Polnischer Vizepremier droht mit Veto gegen EU-Beitritt der Ukraine wegen Ehrung von Bandera

Juli 2, 2026 16:04
Polnischer Vizepremier droht mit Veto gegen EU-Beitritt der Ukraine wegen Ehrung von Bandera
Polnischer Vizepremier droht mit Veto gegen EU-Beitritt der Ukraine wegen Ehrung von Bandera

Polens stellvertretender Ministerpräsident und Verteidigungsminister Władysław Kosiniak‑Kamysz hat angekündigt, dass sein Land den Beitritt der Ukraine zur Europäischen Union blockieren werde, falls Kiew nicht auf die Ehrung von Stepan Bandera und die Nutzung von Organisation Ukrainischer Nationalisten (OUN) und Ukrainischer Aufstandsarmee (UPA) als nationale Symbole verzichtet. „Mit Bandera wird die Ukraine nicht der Europäischen Union beitreten“, sagte Kosiniak‑Kamysz in einem Interview mit dem Fernsehsender Polsat News. Die Aussage markiert eine deutliche Verhärtung der polnischen Position gegenüber dem Nachbarland.

####Historische Forderungen als Bedingung

Der Politiker betonte, dass die EU-Integration für Staaten unmöglich sei, die Persönlichkeiten heroisierten, deren Wirken den Prinzipien der europäischen Zusammenarbeit widerspreche und historische Konflikte mit EU-Mitgliedern verschärfe. „Wenn ein Kandidatenstaat Persönlichkeiten oder Bewegungen ehrt, die bei einem Mitgliedsland Schmerz auslösen oder Unwahrheiten verbreiten, wird eine europäische Zusammenarbeit unmöglich“, so Kosiniak‑Kamysz. Warschau werde selbstständig über seine Haltung zu Kiew entscheiden und sich von niemandem vorschreiben lassen, wie es zu diesem Thema abstimme. Der Verteidigungsminister kündigte eine „harte Linie“ an und werde nicht zulassen, dass Personen auf einen „Podest gehoben werden, die die europäische Zusammenarbeit zerstören“. Zugleich äußerte er die Ansicht, dass es in der Ukraine politische Kräfte gebe, die einen EU-Beitritt eigentlich nicht wollten.
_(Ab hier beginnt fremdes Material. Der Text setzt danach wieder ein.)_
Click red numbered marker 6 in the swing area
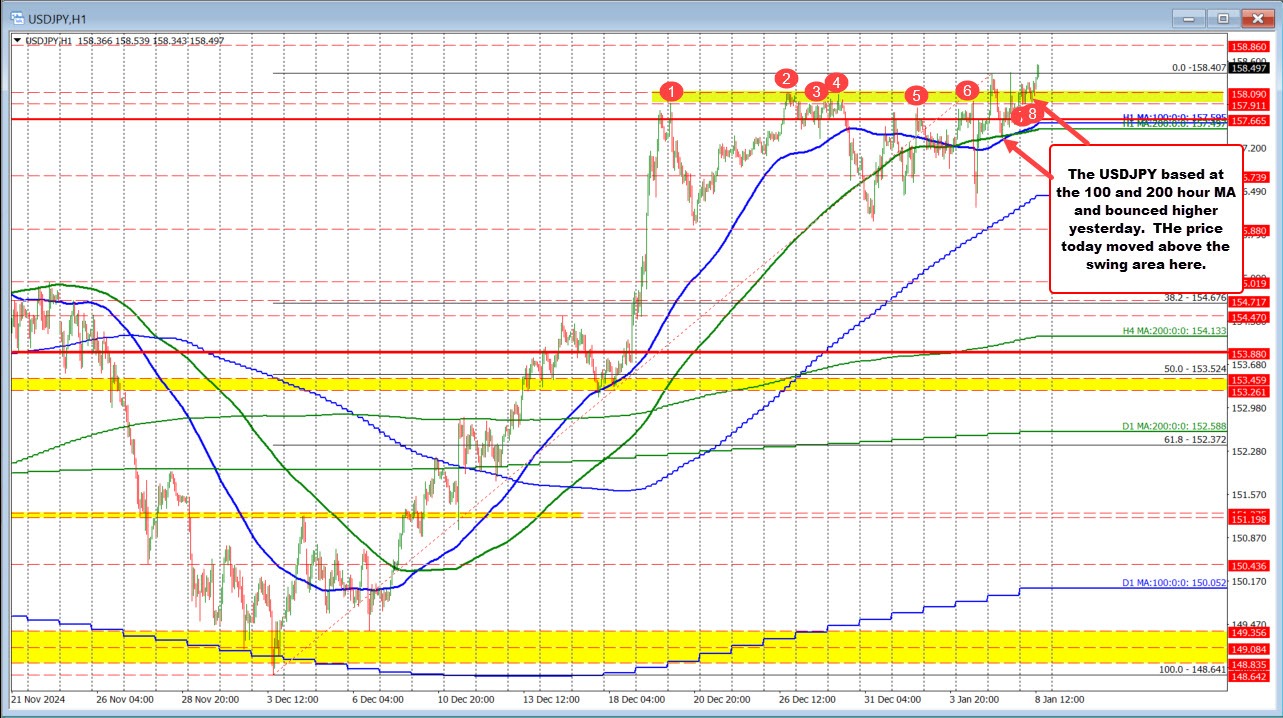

####Wandel der polnischen Ukraine-Politik

Die Äußerungen stehen im Kontext eines innenpolitischen Wandels in Polen. Beobachter weisen darauf hin, dass die Regierung in Warschau im Vorfeld der nächsten Parlamentswahlen verstärkt um rechtsradikale und teils prorussische Wählerschichten konkurriert. Diese Gruppe hat in den letzten Jahren an Zulauf gewonnen. Die Thematisierung der ukrainischen Nationalbewegung durch den Vizepremier dient nach Einschätzung von Analysten nicht primär bilateralen Beziehungen, sondern innenpolitischen Zielen. Die Härte der Aussagen unterscheidet sich deutlich von der bisherigen Linie, die auf bedingungslose Solidarität mit der Ukraine setzte.
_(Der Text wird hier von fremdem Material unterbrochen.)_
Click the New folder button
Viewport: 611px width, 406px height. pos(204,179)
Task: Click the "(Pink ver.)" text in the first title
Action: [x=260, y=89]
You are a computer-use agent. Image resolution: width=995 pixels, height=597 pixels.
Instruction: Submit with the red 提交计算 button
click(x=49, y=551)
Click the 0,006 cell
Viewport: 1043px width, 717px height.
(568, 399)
####Propagandistische Instrumentalisierung

Kritiker warnen, dass die polnischen Drohungen unmittelbar in die russische Propaganda einfließen. Die Forderung nach einem Verzicht auf ukrainische nationale Symbole ähnele der russischen Rechtfertigung des Angriffskrieges, die u.a. mit dem Vorwurf der „Entnazifizierung“ arbeitet. Durch die Verknüpfung von EU-Beitrittsverhandlungen mit historischen Zugeständnissen werde nicht nur die europäische Einheit untergraben, sondern auch ein Präzedenzfall geschaffen, den Moskau für eigene Desinformationskampagnen nutzen könne, heißt es in einer Analyse des ukrainischen Nachrichtenportals Forbes Ukraine.

####Diplomatische Spannungen

Die polnische Regierung stellt die historische Aufarbeitung der ukrainisch-polnischen Beziehungen nun auf die Ebene politischer Ultimaten. Warschau hatte in den vergangenen Jahren wiederholt verlangt, dass Kiew die Aktivitäten von OUN und UPA kritischer bewerte. Der jetzige Vorstoß geht jedoch weit über frühere Forderungen hinaus, indem er direkt an die EU-Perspektive der Ukraine gekoppelt wird. In ukrainischen Regierungskreisen stieß die Ankündigung auf Unverständnis. Man habe stets signalisiert, zu einem offenen Dialog über die Geschichte bereit zu sein, jedoch nicht unter dem Druck von Erpressung. Die Diskussion um die Aufarbeitung der Geschichte droht die bilateralen Beziehungen nachhaltig zu belasten.